Which households in Italy will benefit from falling gas prices?

Gas prices are returning to lower levels but which Italian households will see the benefits on their utility bill? Here’s what you need to know.

Which households in Italy will benefit from falling gas prices?

Italy’s energy regulator Arera announced on Thursday that gas bills had dropped by an average 34 percent in January, marking a change in trend after increases recorded in December and November.

Arera said the fall in prices was largely driven by lower wholesale gas prices, but was also aided by “lower supply costs” and the government’s three-month suspension of gas-related standing charges.

But not everyone in the country will feel the effects of the price change.

The decrease reported by Arera will benefit customers on a ‘protected’ or maggior tutela contract, where rates are directly determined by Arera as opposed to private suppliers – this applies to approximately 41.5 percent of Italian households.

READ ALSO: EXPLAINED: When can you turn your heating on in Italy this winter?

For customers with private suppliers, who are instead on mercato libero (free market) contracts, any change in price will depend on the contract itself, particularly on whether it’s based on a fixed or variable rate.

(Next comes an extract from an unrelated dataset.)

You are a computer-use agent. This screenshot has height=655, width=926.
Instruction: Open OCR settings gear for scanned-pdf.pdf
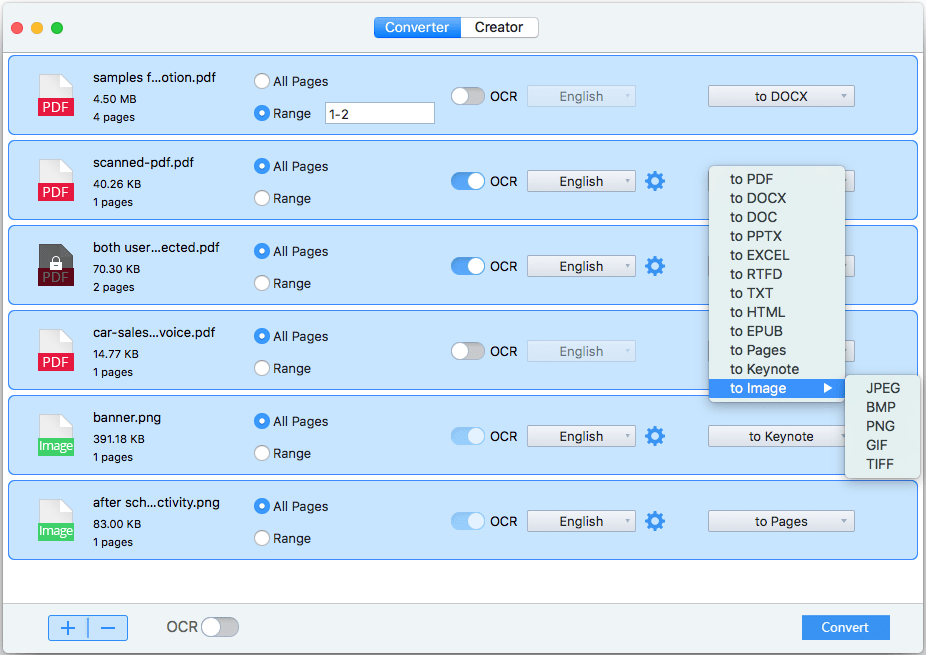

Gas prices within the mercato libero (or ‘free market’) are determined by private companies, so variations in Arera’s tariffs do not directly affect these contracts.

Gas stove

Variations in Arera’s gas tariffs do not directly affect free market clients. Photo by Ida Marie ODGAARD / Ritzau SCANPIX / AFP

Some ‘hybrid’ contracts from private suppliers index their gas prices to Arera’s rates, and customers with this type of contract are likely to see a reduction in fees.

That said, the European market registered comparatively low gas prices in January – gas cost an average of 0.74 euros per cubic metre last month, down from the average 1.25 recorded in December. This may very well result in lower gas bills for free market customers in Italy.

But overall, despite January’s decrease, gas tariffs remain much higher than they were before the start of the energy crisis.

READ ALSO: Heating homes: What are Italy’s rules on using fires and wood-burners?

The average Italian household on a contratto tutelato will still spend 1,769 euros on gas bills alone in the next 12 months (from February 2022 to January 2023) – a whopping 36-percent increase against the same period of time last year.

National consumer group UNC warned against the optimism expressed by several government figures on Thursday, saying while “families may now take a breather”, bills are still “unsustainable for too many Italians”. 

UNC also urged the government to extend the three-month suspension of standing charges for another three months when it expires at the end of March.